# Noob needing some dialing in advice



## Dr. Yoshimi Tokui (Mar 27, 2020)

Hello there,

I am a newbie in this espresso world, but have ploughed through a lot of articles and YouTube videos to make sure that I was well prepared for my Sage The Bambino. Alas, I am still struggling with dialing in. And that is in the term of not being able to get any decent coffee out of the machine yet. Always too bitter and undrinkable. Have tried changing beans, but with nothing to show for it. So I need some advice on how to dial in properly.

*Setup:* Sage Bambino + Smart Grinder Pro. And of course only using single wall filter baskets. Using a distributor and a Calibrated Flat tamper, just so that I have as few variables as possible. The wife also needs to learn this further down the road, so I want to make the setup as problem-free as possible, not only for myself, but also so that I can pass the learnings on without too much trouble.

*What I have tried:*
Now, I really didn't care much about the Bambino's instructions, since I heard everywhere that the amount of time to finish after first drip should land between 20-30 seconds. And I thought that it sounded a tad silly that I should base everything on the timing before the first drip. Also, trying with the instructions from the manual using the precision trimming tool seemed to require a great amount of coffee (18-20+ grams for a double-shot) just to reach the correct level in the portafilter. I found the method highly uncertain.

So I went for the other method. Tried same beans, same amount of grams (16) for a double-shot. Then adjusted the grind after timing the percolation. But the machine just squeezes everything out in circa 17-20 seconds total (before + after first drip) no matter what I do, so I am never getting any good results. I know that I can adjust the shot volume, but that will require me to purchase a small scale that I can put on the bambino, or the like, right? So that I can control the amount out as well as the amount in so to speak? Is that the way to go, or is there something I have totally missed?
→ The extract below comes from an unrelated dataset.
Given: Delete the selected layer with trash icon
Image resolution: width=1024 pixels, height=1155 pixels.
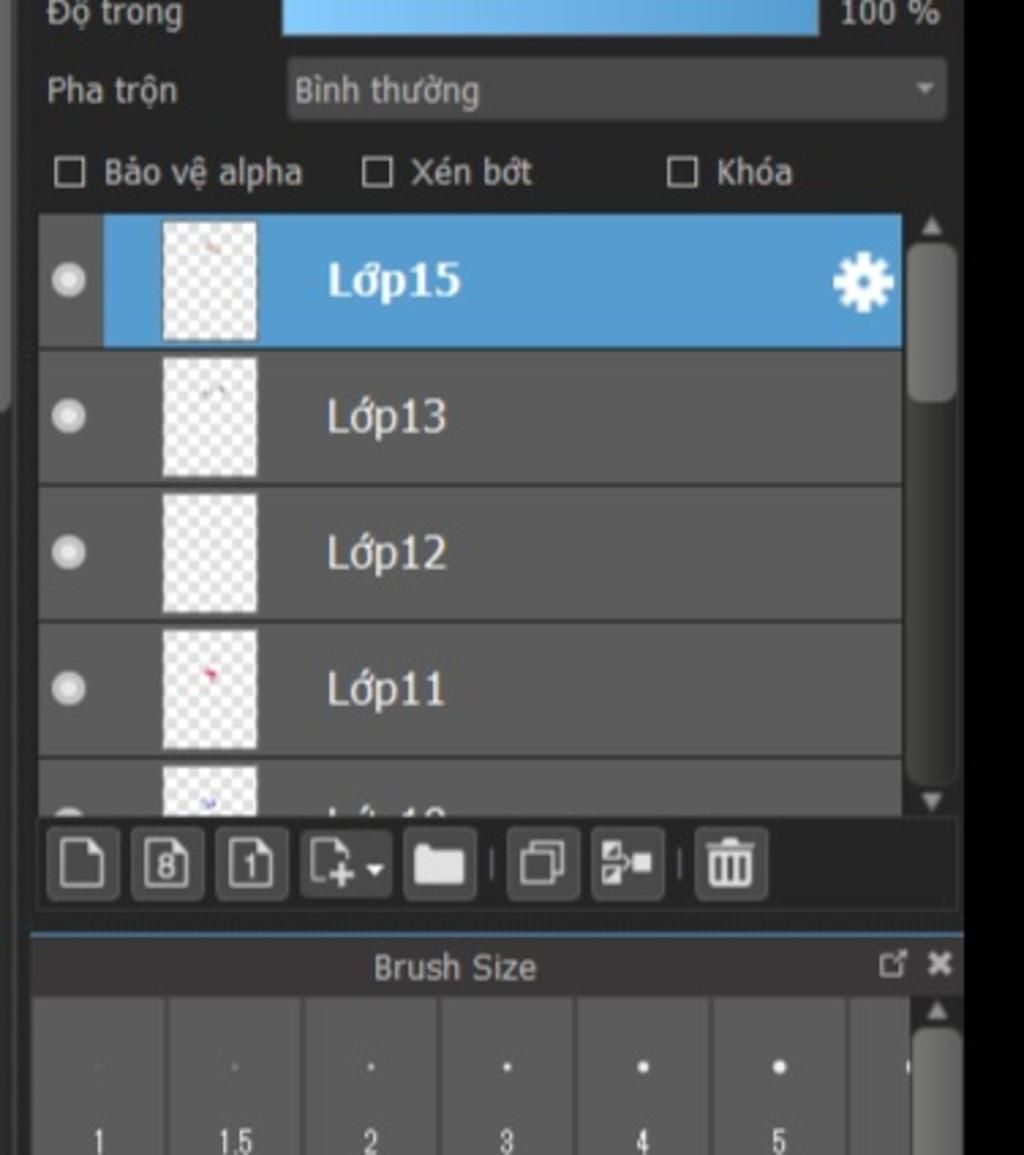Looking at the screenshot, I should coord(731,863).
What is the approach here?

What I don't understand is, that it all seemed rather simple when reading the manual, but I simply cannot get any good results using that method. If anyone have had good results with that I'd like to know as well.

Cheers!


----------



## TomHughes (Dec 16, 2019)

What beans are you using and when were they roasted?


----------



## Rob1 (Apr 9, 2015)

Dr. Yoshimi Tokui said:


> *What I have tried:*
> Now, I really didn't care much about the Bambino's instructions, since I heard everywhere that the amount of time to finish after first drip should land between 20-30 seconds. And I thought that it sounded a tad silly that I should base everything on the timing before the first drip. Also, trying with the instructions from the manual using the precision trimming tool seemed to require a great amount of coffee (18-20+ grams for a double-shot) just to reach the correct level in the portafilter. I found the method highly uncertain.
> 
> So I went for the other method. Tried same beans, same amount of grams (16) for a double-shot. Then adjusted the grind after timing the percolation. But the machine just squeezes everything out in circa 17-20 seconds total (before + after first drip) no matter what I do, so I am never getting any good results.


 Ok....not sure why you think it's silly to time before the first drip but whatever.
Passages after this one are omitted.